Figure 8

The hypertrophic effect of KLK8 is dependent on EGF signaling.

(A) Primary cultured neonatal cardiomyocytes were infected with KLK8 adenovirus, 24 h later control siRNA, kinin B₁R siRNA or B₂R siRNA was transfected into the cardiomyocytes. Twenty four hours later, all the media of cells were replaced with fresh media, then serine protease inhibitors (antipain or ZnSO4), kinin B₁R antagonist R715, or kinin B₂R antagonist HOE140 was added into the culture media, After incubation for 24 h, culture media were collected for determination of EGF. (B–F) Cells were infected with KLK8 adenovirus, 24 h later control siRNA or EGFR siRNA was transfected into the cardiomyocytes.
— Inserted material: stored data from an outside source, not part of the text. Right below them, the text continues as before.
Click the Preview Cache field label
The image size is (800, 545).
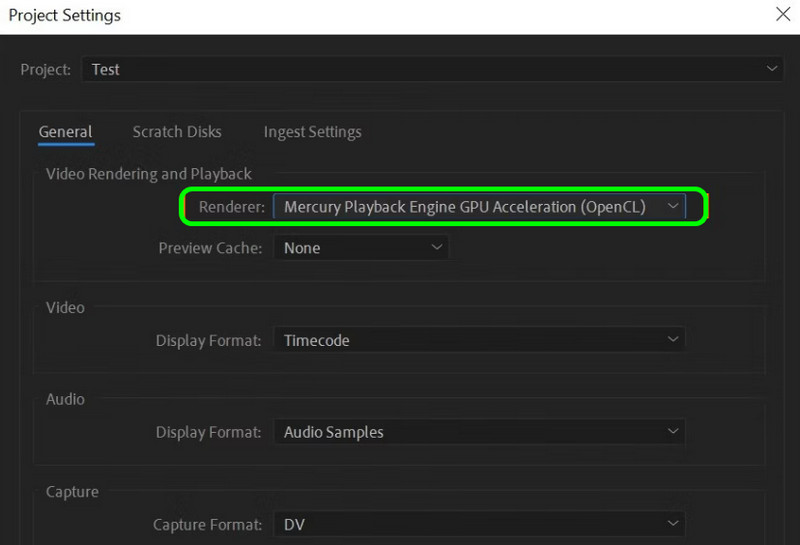tap(210, 248)
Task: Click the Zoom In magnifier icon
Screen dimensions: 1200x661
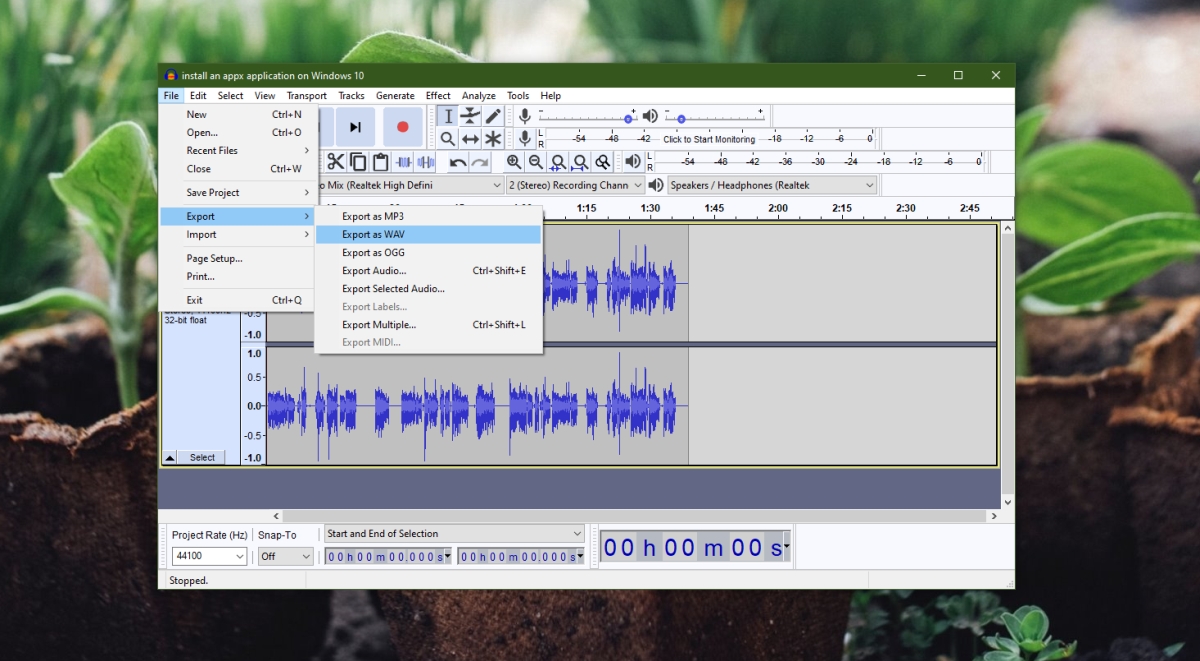Action: (514, 162)
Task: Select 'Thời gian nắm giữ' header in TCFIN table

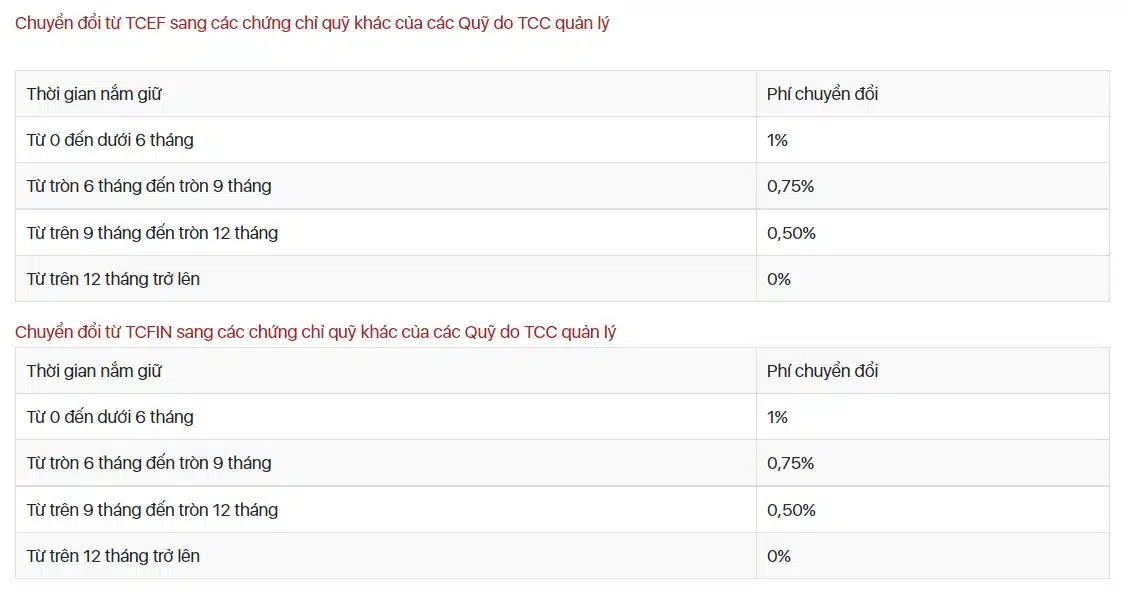Action: (x=94, y=371)
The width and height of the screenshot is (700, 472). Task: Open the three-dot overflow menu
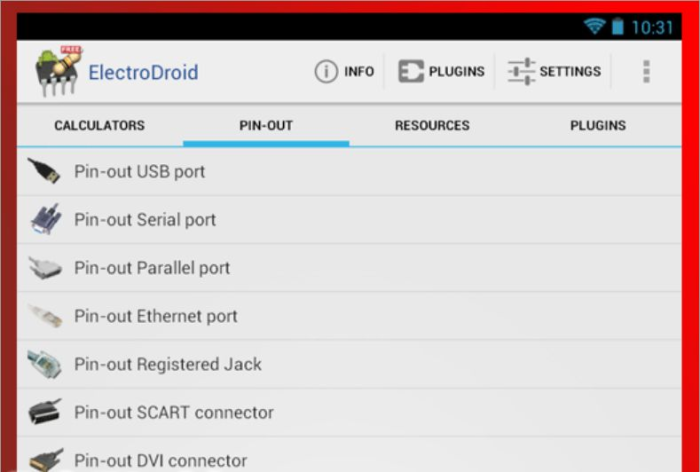646,71
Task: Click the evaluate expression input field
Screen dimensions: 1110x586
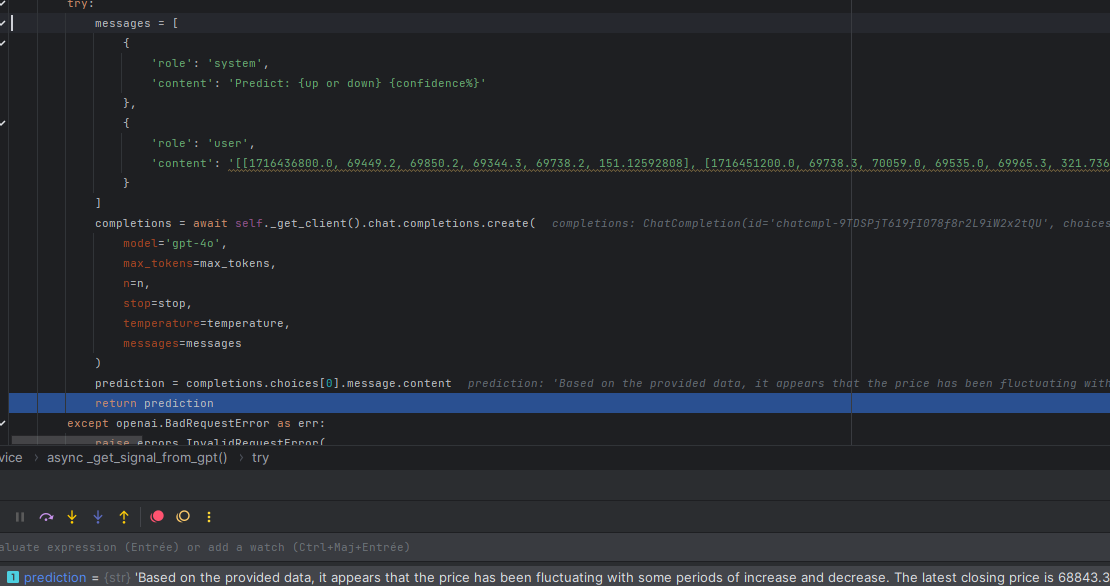Action: coord(300,547)
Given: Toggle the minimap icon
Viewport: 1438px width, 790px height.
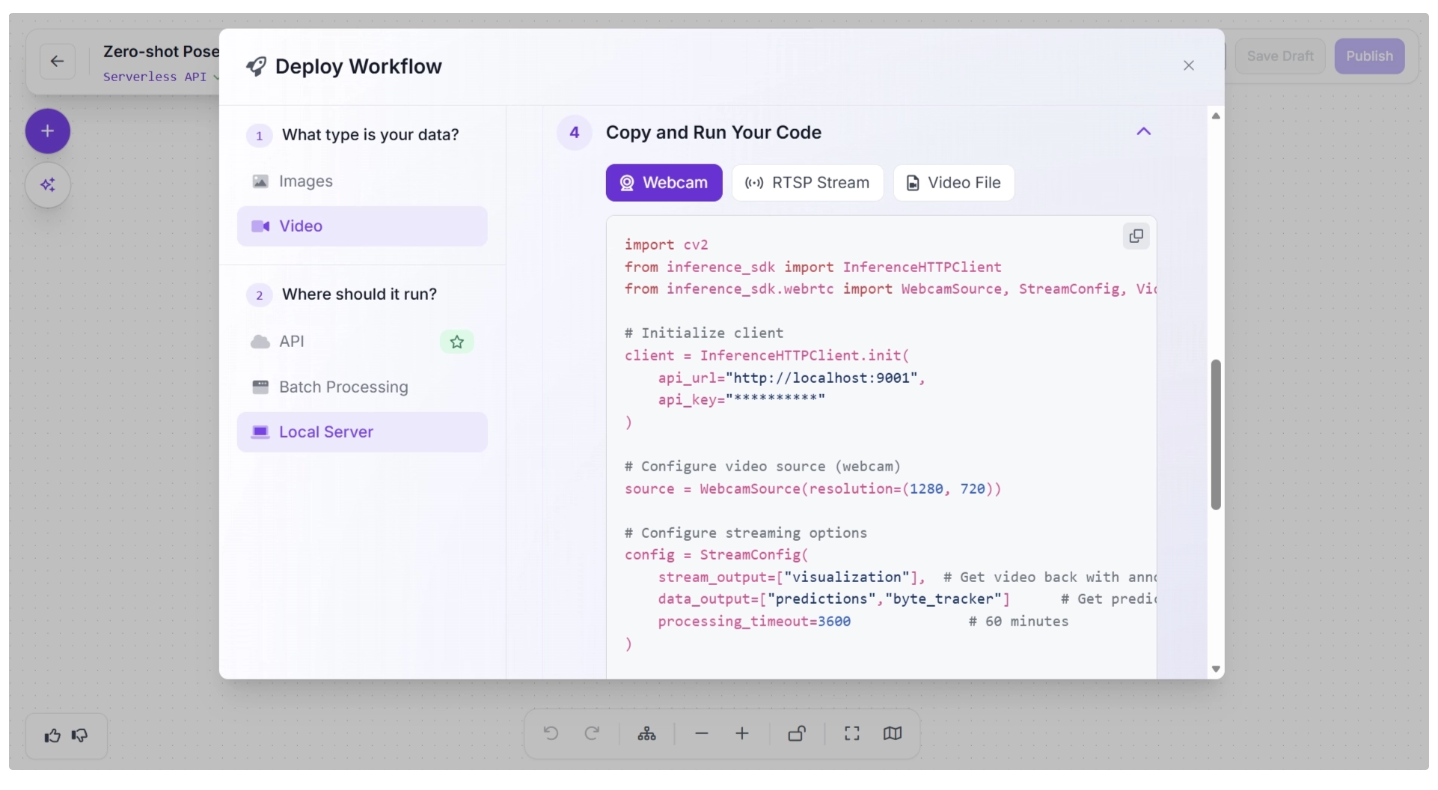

Twenty four hours later, all the media of cells were replaced with fresh media, then EGFR antagonist AG1478 was added into the culture media. The hypertrophic effects were detected after additional 48 h of incubation. B showed KLK8 protein expression. Total protein content was determined by BCA assay (C). (D) Cardiomyocytes were stained with FITC-conjugated phalloidin as described in “Methods”. One hundred cells from randomly selected fields in three independent expreriments were evaluated for cell size using the Image-Pro Plus cell area measurement software. Transcripts of cardiac hypertrophy markers including ANP (E), BNP (F) and Myh7 (G) were determined by quantitative real-time RT-PCR. Values are presented as mean ± SEM (n = 3). **P < 0.01 vs cells treated with Ad-vector and control siRNA; ^##P < 0.01 vs cells treated with Ad-KLK8 and control siRNA.